## Instructions
1. For each statement below, say yes or no according to the patent claims, and quote the deciding words: (a) The first set of cams is located above the compression assembly. (b) The dynamic seal acts between the compression assembly and the casing. (c) The ring-shaped seal has a substantially "V" shaped cross section.
2. Please retype the patent claims between "8. The machine" and "opening between the two spaces.", inclusive.
3. According to the patent claims, what does the static seal comprise?

## Text provided
2. The machine according to claim 1, wherein the sealed separating means is positioned inside the casing and separates the compression assembly from the first set of cams, which is located under the compression assembly.

3. The machine according to claim 1 or 2, wherein the sealed separating means is positioned inside the casing and separates the compression assembly from the second set of cams, which is located above the compression assembly.

4. The machine according to claim 1, wherein the sealed separating means comprises at least one seal designed to close the spaces such that the spaces do not intercommunicate.

5. The machine according to claim 4, wherein the seal comprises at least one static seal associated with the punches.

6. The machine according to claim 4, wherein the seal comprises at least one dynamic seal acting between the compression assembly and the casing.

7. The machine according to claim 6, wherein the sealed separating means comprises at least one wall of the casing positioned between the compression assembly and at least one of the first set of cams or the second set of cams, the dynamic seal being positioned between the rotor and the wall of the casing.

8. The machine according to claim 4, wherein the seal comprises at least one ring-shaped seal.

9. The machine according to claim 8, wherein the ring-shaped seal has a substantially “V” shaped cross section.

10. The machine according to claim 5, wherein the static seal comprises a concertinaed tubular element associated with the reciprocating punches.

11. The machine according to claim 4, wherein the sealed separating means comprises a first cover which, when the compression assembly is moved away from the space, is associated with the seal to seal off the opening between the two spaces.

12. The machine according to claim 7, wherein the sealed separating means comprises a second cover which, when the compression assembly is moved away from the space, is placed in contact with the wall to form a sealed subdivision between the two spaces.

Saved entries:

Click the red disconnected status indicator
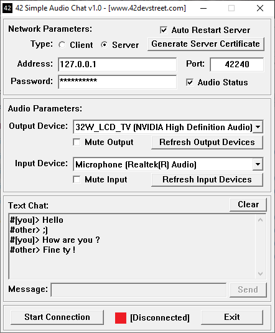Image resolution: width=275 pixels, height=333 pixels. [121, 318]
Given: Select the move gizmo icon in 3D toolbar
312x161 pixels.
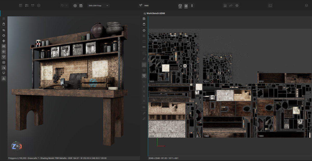Looking at the screenshot, I should pos(4,41).
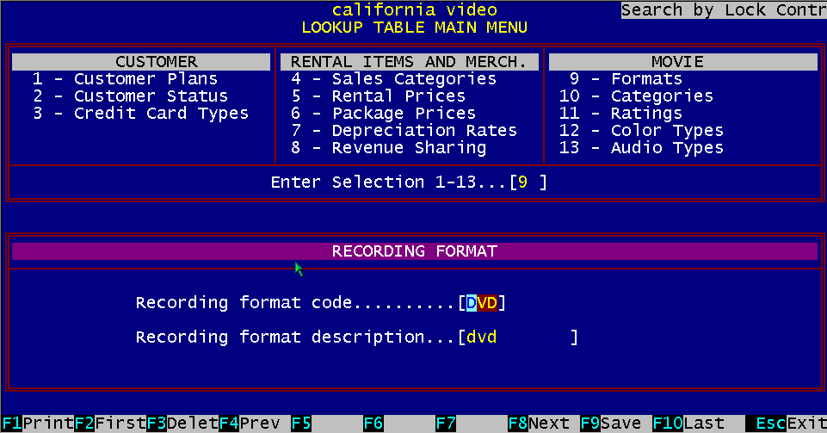This screenshot has height=433, width=827.
Task: Select Audio Types menu entry
Action: (x=646, y=148)
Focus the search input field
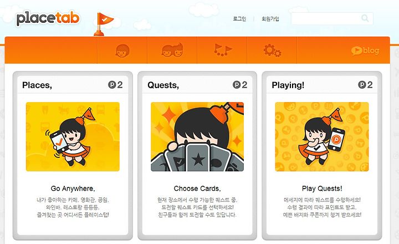Viewport: 399px width, 244px height. (x=332, y=18)
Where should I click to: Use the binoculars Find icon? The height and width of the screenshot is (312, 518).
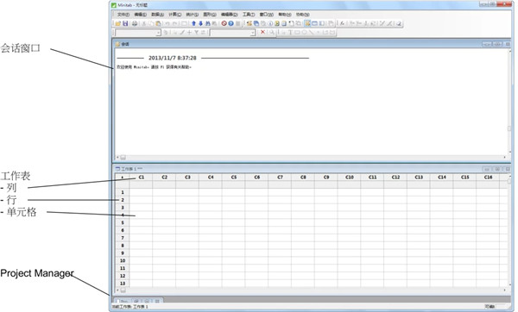pos(207,23)
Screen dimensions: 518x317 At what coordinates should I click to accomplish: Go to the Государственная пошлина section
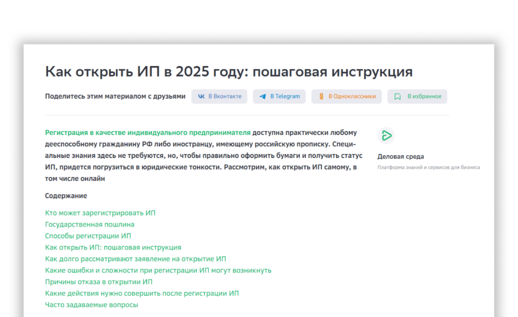(x=90, y=224)
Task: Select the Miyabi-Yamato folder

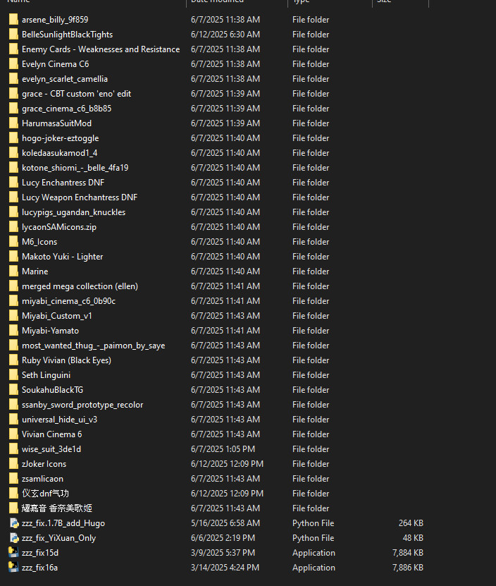Action: click(50, 331)
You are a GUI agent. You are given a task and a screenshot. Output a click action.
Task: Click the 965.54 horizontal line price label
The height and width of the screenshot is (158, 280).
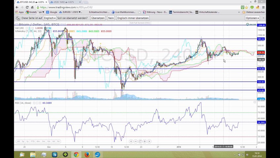pyautogui.click(x=261, y=39)
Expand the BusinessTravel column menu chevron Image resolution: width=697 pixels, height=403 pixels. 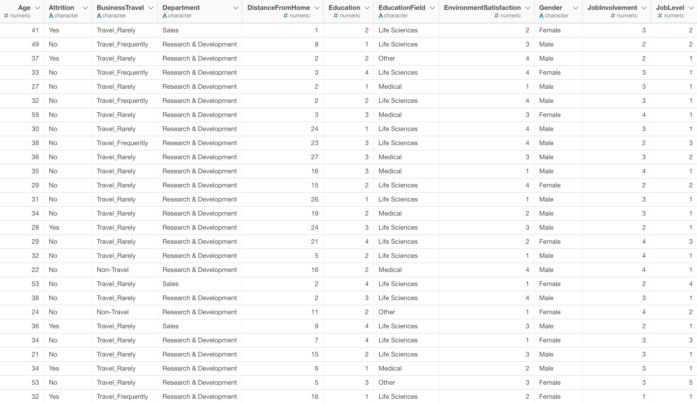click(151, 8)
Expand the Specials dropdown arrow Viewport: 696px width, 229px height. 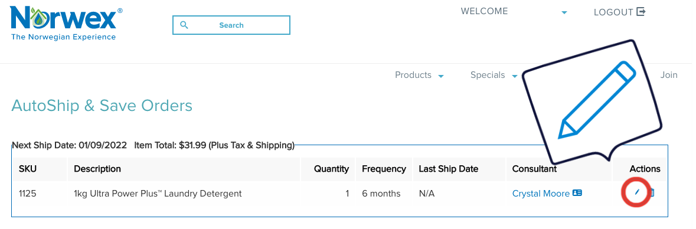tap(514, 76)
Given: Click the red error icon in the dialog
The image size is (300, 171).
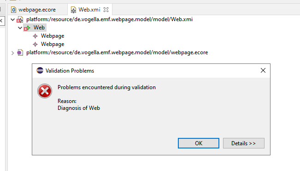Looking at the screenshot, I should (x=45, y=91).
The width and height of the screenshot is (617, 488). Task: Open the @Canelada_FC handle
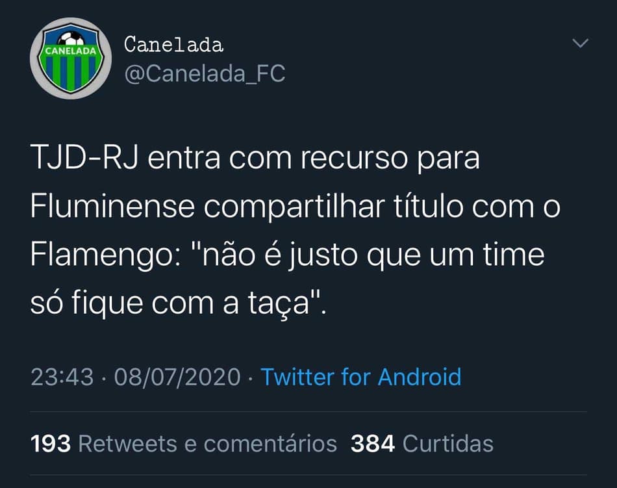point(205,73)
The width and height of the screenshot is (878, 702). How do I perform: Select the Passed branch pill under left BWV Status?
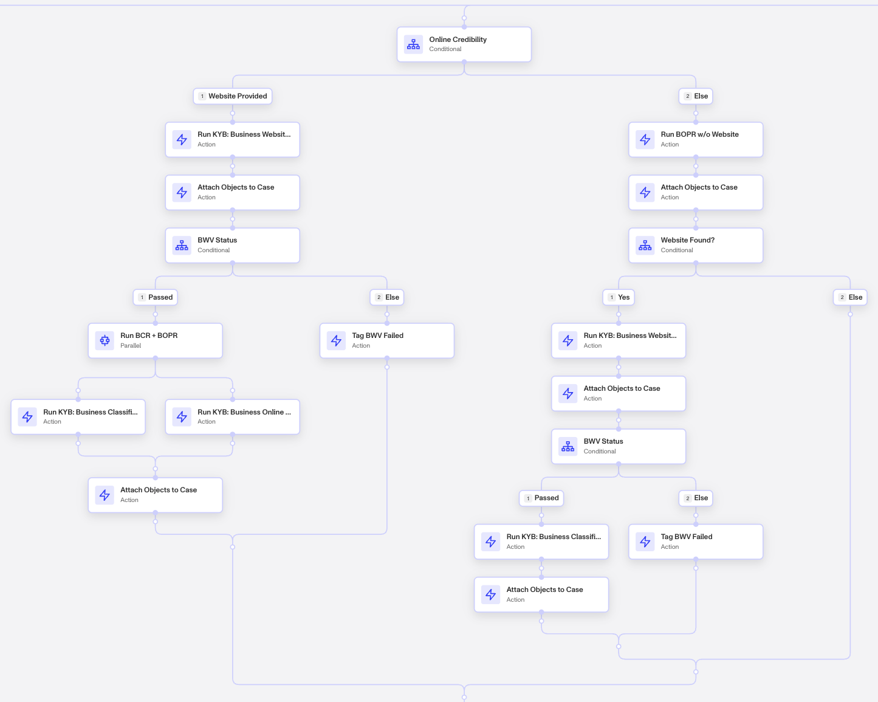pos(155,297)
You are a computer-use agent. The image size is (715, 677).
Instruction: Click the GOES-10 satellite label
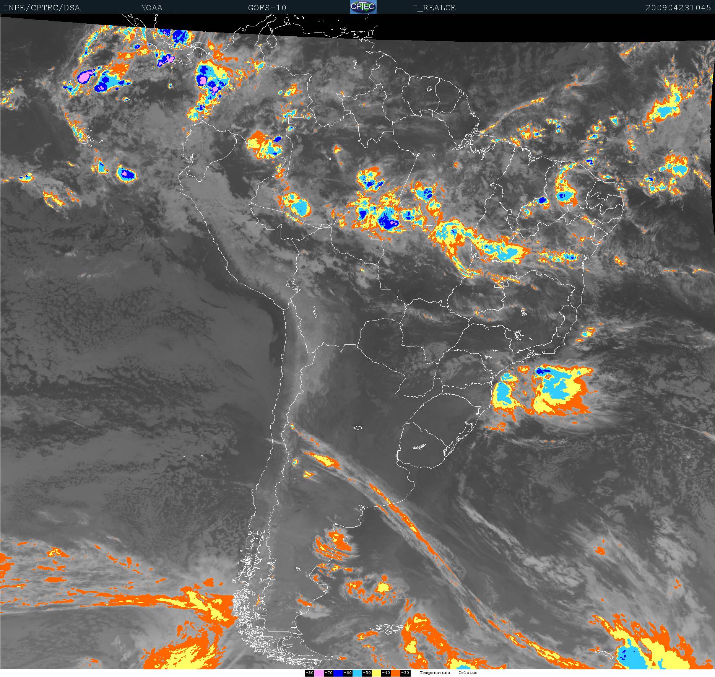[267, 8]
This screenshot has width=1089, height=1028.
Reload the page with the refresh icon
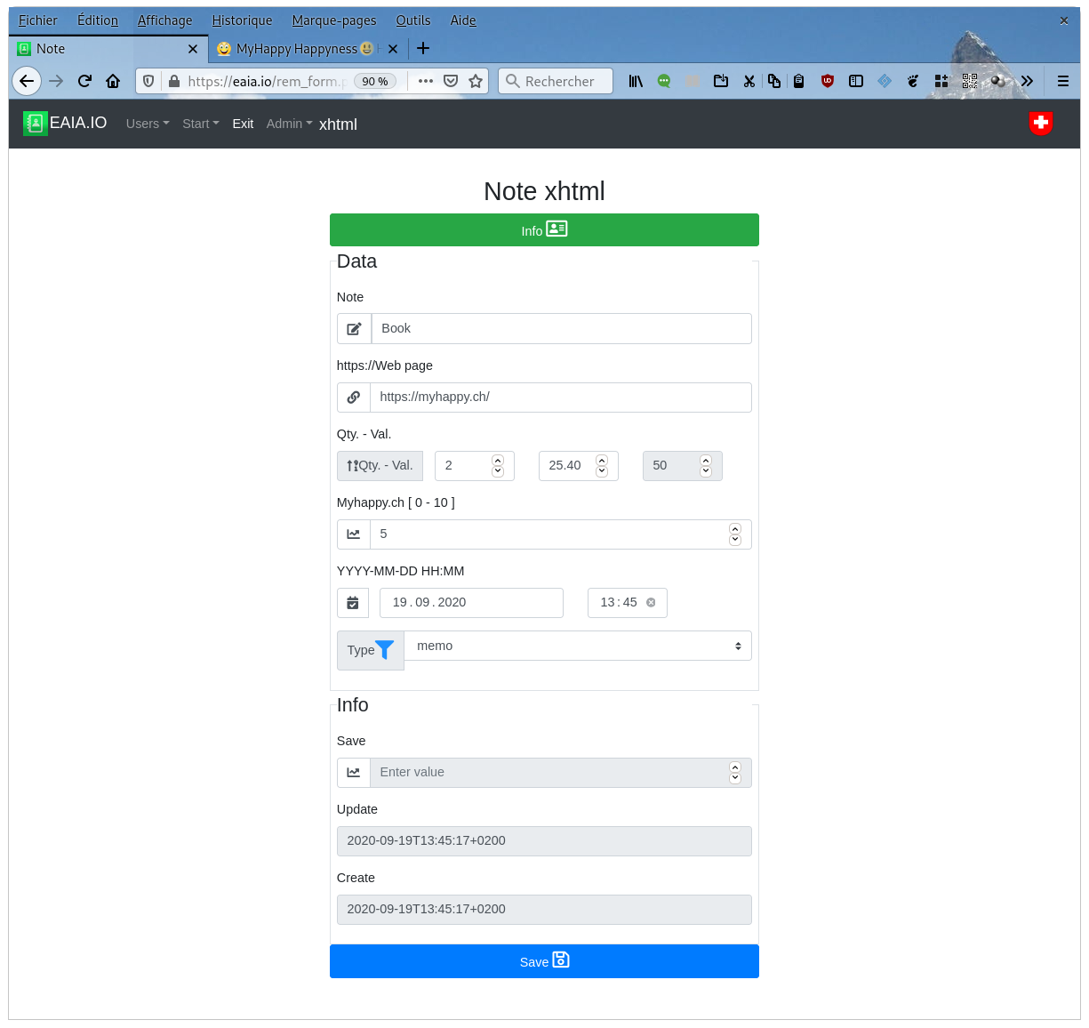pos(84,81)
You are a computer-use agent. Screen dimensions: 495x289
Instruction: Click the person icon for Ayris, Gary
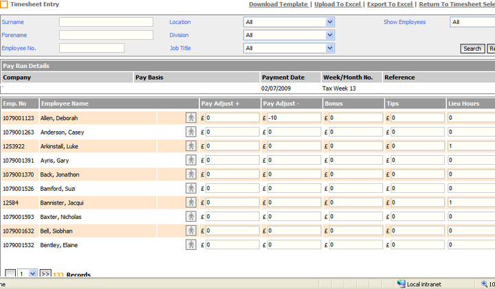pyautogui.click(x=191, y=160)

## Responses in order
1.
(a) No: "the first set of cams, which is located under the compression assembly"
(b) Yes: "at least one dynamic seal acting between the compression assembly and the casing"
(c) Yes: "the ring-shaped seal has a substantially “V” shaped cross section"

2.
8. The machine according to claim 4, wherein the seal comprises at least one ring-shaped seal.

9. The machine according to claim 8, wherein the ring-shaped seal has a substantially “V” shaped cross section.

10. The machine according to claim 5, wherein the static seal comprises a concertinaed tubular element associated with the reciprocating punches.

11. The machine according to claim 4, wherein the sealed separating means comprises a first cover which, when the compression assembly is moved away from the space, is associated with the seal to seal off the opening between the two spaces.

3. A concertinaed tubular element associated with the reciprocating punches.